Re: benefits of SRE syntax

This page is part of the web mail archives of SRFI 115 from before July 7th, 2015. The new archives for SRFI 115 contain all messages, not just those from before July 7th, 2015.

On Thu, Oct 17, 2013 at 4:14 AM, Per Bothner <per@xxxxxxxxxxx> wrote:

On 10/16/2013 11:44 AM, Michael Montague wrote:

Maybe I am being a heretic, but what are the benefits of the SRE syntax?

I think structured regular expressions make sense when integrated
with a general pattern-matching framework (by which I mean something
like http://docs.racket-lang.org/reference/match.html).
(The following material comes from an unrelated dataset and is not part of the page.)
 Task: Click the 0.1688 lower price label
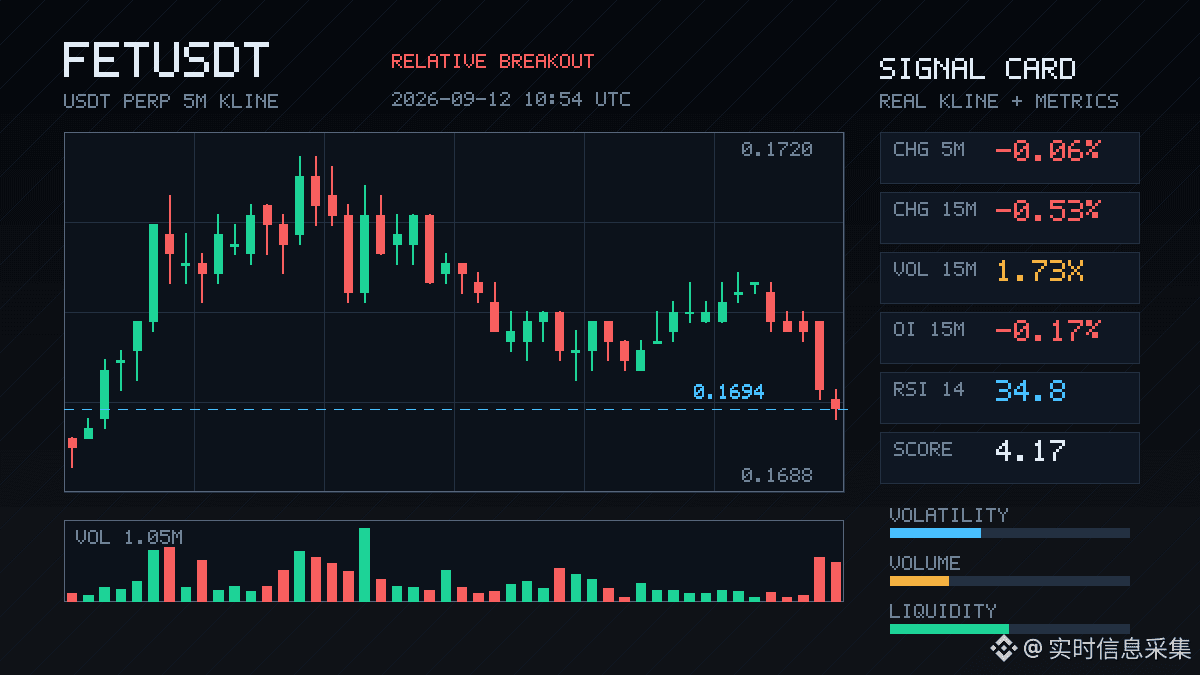(777, 475)
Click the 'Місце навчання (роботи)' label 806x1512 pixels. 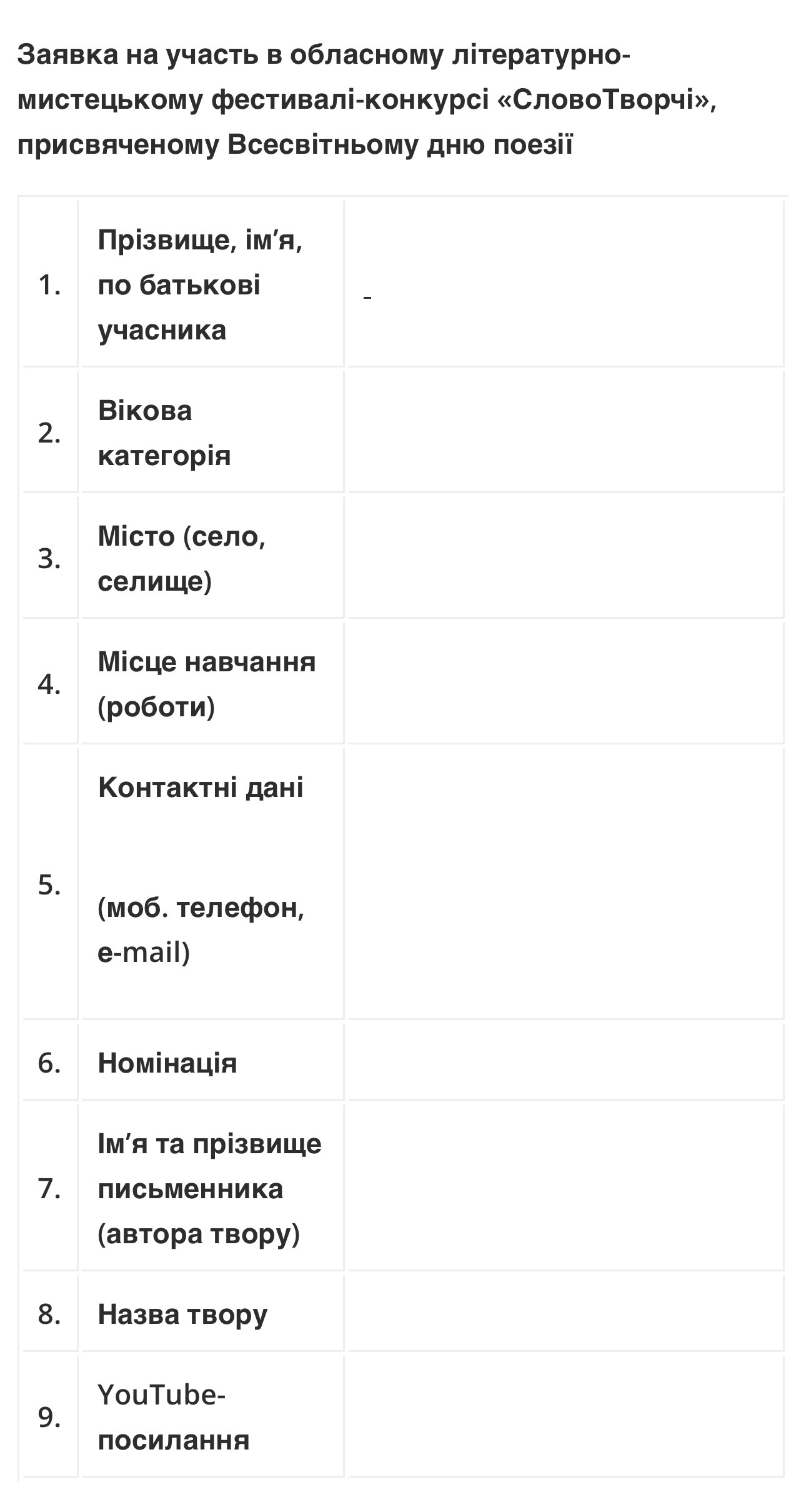coord(206,684)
Also,
sub-matches should produce variable bindings.

Without that, I also see little value is yet another ad hoc
string-only pattern-matching syntax, which is likely to
be have different syntax from any general pattern-matching framework.

I think it would be strange to provide regexp

matching as part of a general matching framework

without providing access to the underlying regexp

library.

It can also be handy to build macro utilities on top

of SREs. There are a number of regexp-case utilities

out there, but the following allows referring to named

submatches directly (preserving hygiene):

(define-syntax regexp-case

(syntax-rules ()

((regexp-case str (pat . body) ...)

(let ((s str))

(rx-case s () (pat . body) ...)))))

(define-syntax rx-case

(syntax-rules ()

((rx-case s ((pat (vars ...) . body) ...))

(cond

((regexp-match `pat s)

=> (lambda (m)

(let ((vars (rx-match-submatch m s 'vars)) ...)

. body)))

...

(else

(error "no patterns matched"))))

((rx-case s pats (pat . body) . rest)

(rx-extract pat (rx-case-step s pats (pat . body) . rest)))))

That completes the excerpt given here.